Jawla Devesh, Kelleher John
School of Computer Science, Technological University Dublin, Dublin, Ireland.
ADAPT Research Centre, School of Computer Science and Statistics, Trinity College Dublin, Dublin, Ireland.
Front Artif Intell. 2025 Apr 25;8:1444891. doi: 10.3389/frai.2025.1444891. eCollection 2025.

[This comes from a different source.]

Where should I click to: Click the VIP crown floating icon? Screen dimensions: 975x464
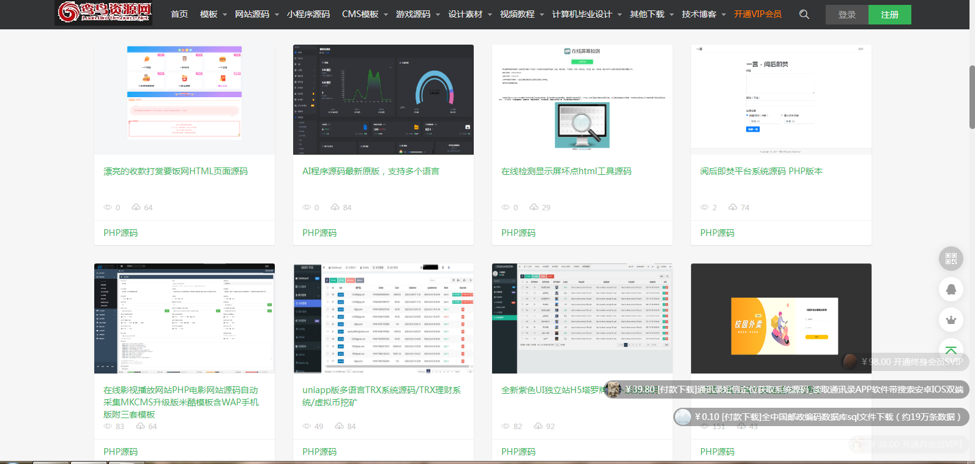click(x=951, y=320)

Previous work has demonstrated that initialization is very important for both fitting a neural network by gradient descent methods, as well as for Variational inference of Bayesian neural networks. In this work we investigate how perform with Markov Chain Monte Carlo trained Bayesian neural networks. From our experiments on 8 classifications datasets of various complexity, the results indicate that using makes the sampling process more efficient as compared to using an Isotropic Gaussian Prior, an Isotropic Cauchy Prior, or an Isotropic Laplace Prior. We also show that the cold posterior effect does not arise when using a either an Isotropic Gaussian or a layer wise Scaled Prior for small feed forward Bayesian neural networks. Since Bayesian neural networks are becoming popular due to their advantages such as uncertainty estimation, and prevention of over-fitting, this work seeks to provide improvements in the efficiency of Bayesian neural networks learned using Markov Chain Monte Carlo methods.
先前的工作已经表明,初始化对于通过梯度下降方法拟合神经网络以及贝叶斯神经网络的变分推理都非常重要。在这项工作中,我们研究了马尔可夫链蒙特卡罗训练的贝叶斯神经网络的性能。从我们对8个不同复杂度的分类数据集的实验结果来看,与使用各向同性高斯先验、各向同性柯西先验或各向同性拉普拉斯先验相比,使用[此处原文缺失具体内容]能使采样过程更高效。我们还表明,对于小型前馈贝叶斯神经网络,当使用各向同性高斯或逐层缩放先验时,不会出现冷后验效应。由于贝叶斯神经网络因其不确定性估计和防止过拟合等优点而越来越受欢迎,这项工作旨在提高使用马尔可夫链蒙特卡罗方法学习的贝叶斯神经网络的效率。